22/03/2026
Básicamente, todos somos buenos.
Hace bastantes años las personas platicaban antes de acomodar las almohadas para irse a dormir. No había una sensación de cuidado, no se tenían circuitos cerrados. Aparte de que la tecnología no daba para tanto, no era necesario, ya que el vecino cuidaba al otro vecino. Eso se pensó siempre.
Básicamente, antes todas las ciudades pequeñas —en la gran mayoría de los casos por allá de los setentas, ochentas y noventas— dormían con la pueta sin llave. Tenían conciencia de que ninguna persona entraría a la casa, por que básicamente todos aquellos habitantes de la calle, del barrio, de la colonia, estaban dormidos tranquilos, viviendo su vida en sus casas.
Los pleitos de pareja, antes, por allá de los setentas, ochentas y noventas, eran algo del diario en diversas colonias y barrios, o en las vecindades y edificios habitacionales de todo México. No se denunciaba el abuso, los golpes, los abusos físicos y psicológicos a los hijos porque se veía como algo que solamente atañía a la familia protagonista de la situación.

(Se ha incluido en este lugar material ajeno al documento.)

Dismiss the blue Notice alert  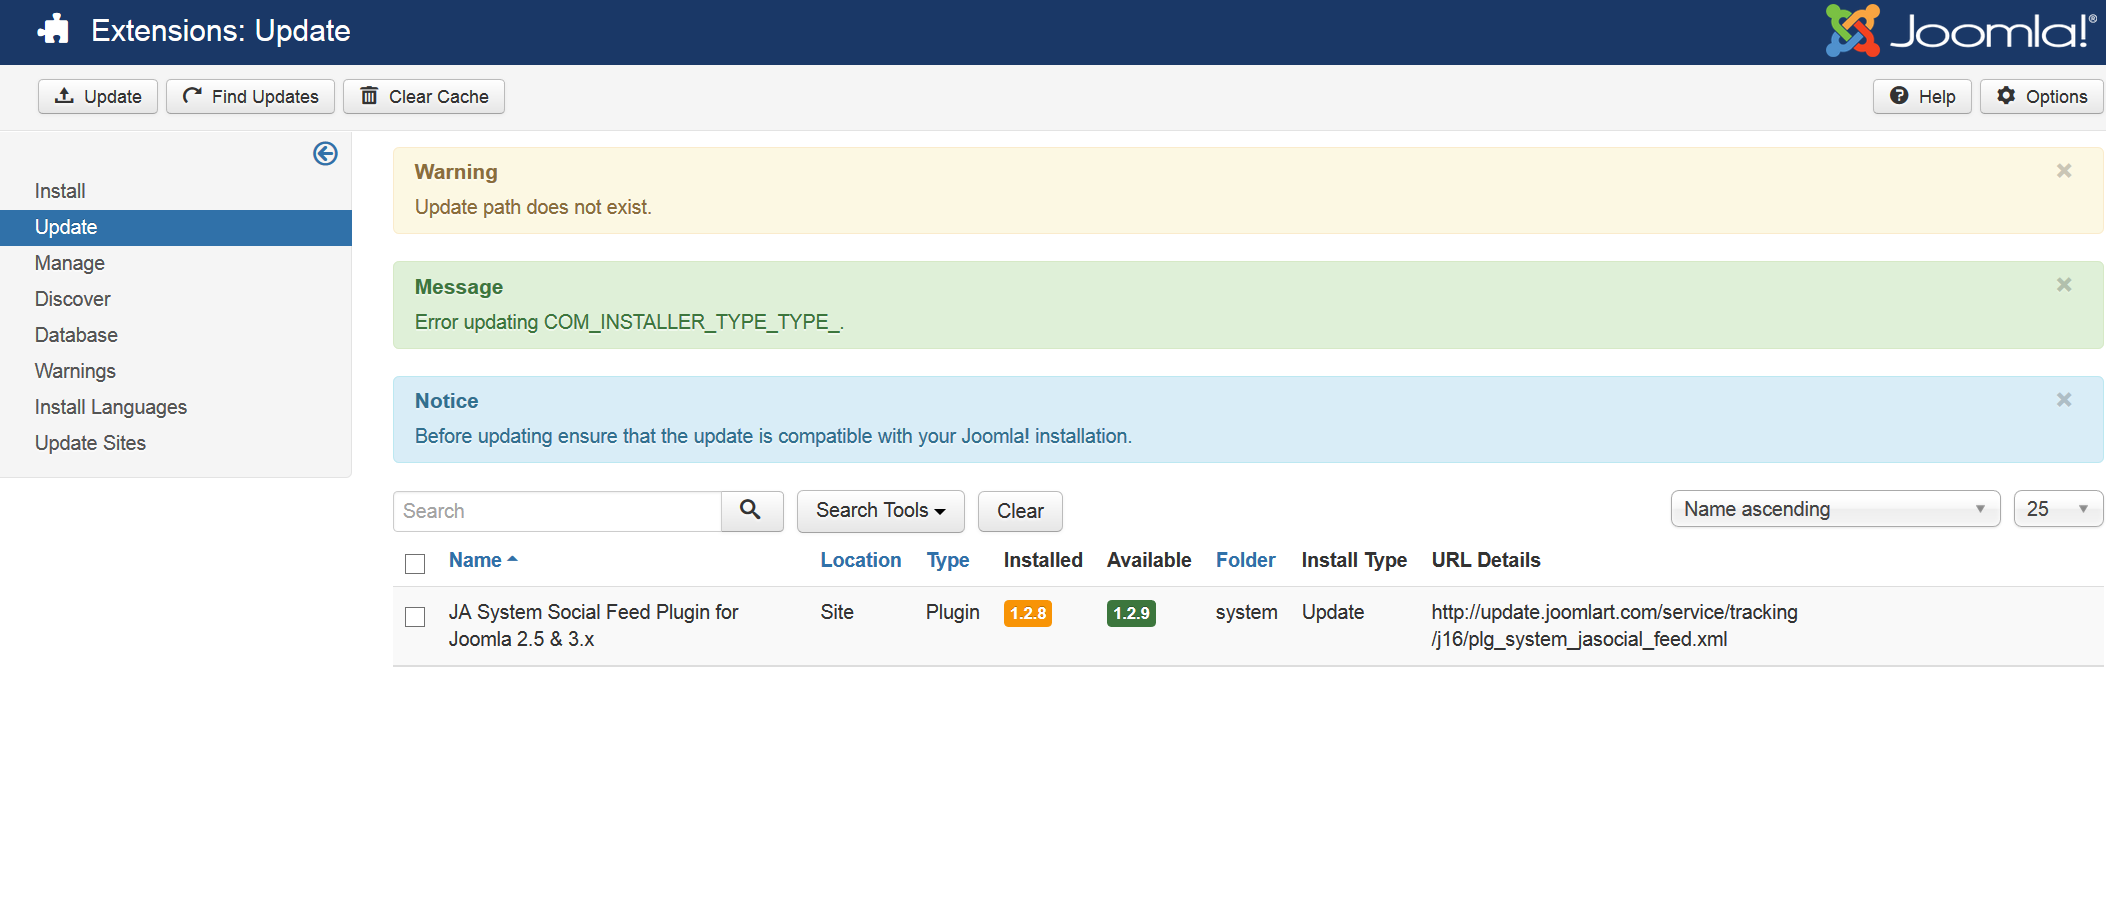(2063, 400)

Comenzaron a pasar más y más delitos. Las cosas se salieron de control. Las situaciones pasaban puertas adentro y no se denunciaban. El asesino era un conocido, el raptor, el violador. Después, el problema se adentró más: en las recámaras de las mismas casas, desde el sofás de la salas, los propios familiares eran los denunciados.
No hicimos al caso al pequeño que acusaba, no quisimos intervenir con los problemas de la vecina golpeada, y como instituciones no quisimos intervenir en ningún caso que tuviera que ver con temas familiares porque “no tenía caso”.
Núnca pensamos que las familias destruídas por la violencia nos fueran a afectar, pero la destrucción del núcleo familiar y la indiferencia de todos — incluyendo al Estado— hizo, poco a poco, que se resquebrajaran los cimientos de lo que conocimos como sociedad.
La violencia no es de ahora. La violencia se viene cosechando desde los setentas, ochentas y noventas. Ha estallado. No es que las cosas sean difundidas en redes sociales, sean viralizadas, sean apoyadas por grupos, o por instituciones que nacieron apenas hace diez años.
La violencia que vivimos hoy es producto de que todo mundo cerramos los ojos para no ver lo que pasaba a un lado. Así, poco a poco, todos contribuimos a que hoy en día tengamos que salir a nadar en un mar que volvimos lodo por no saber cómo entender.
Estamos padeciendo una enfermedad que se pudo prevenir. Se hizo infección, y ahora estamos tratando de salvar al paciente con todo lo que tenemos porque ya está al borde de la muerte.
No sabemos si vamos a mejorar como sociedad, pero si seguimos por aquel mismo camino —cerrando la boca, cerrando los ojos, y diciendo “no es mi problema, no me meto”— así es como llegamos a tener que colocar cámaras de circuito cerrado en cada uno de los domicilios.
Si somos sociedad, trabajemos como una; si somos vecinos trabajemos como uno; si somos país, no solamente exijamos a las instituciones y al gobierno. Debemos trabajar para la seguridad de nuestra descendencia en general, no solamente para la particular.
¿También cerraste los ojos alguna vez?
¿Cuándo fue la última vez que viste algo y decidiste no meterte?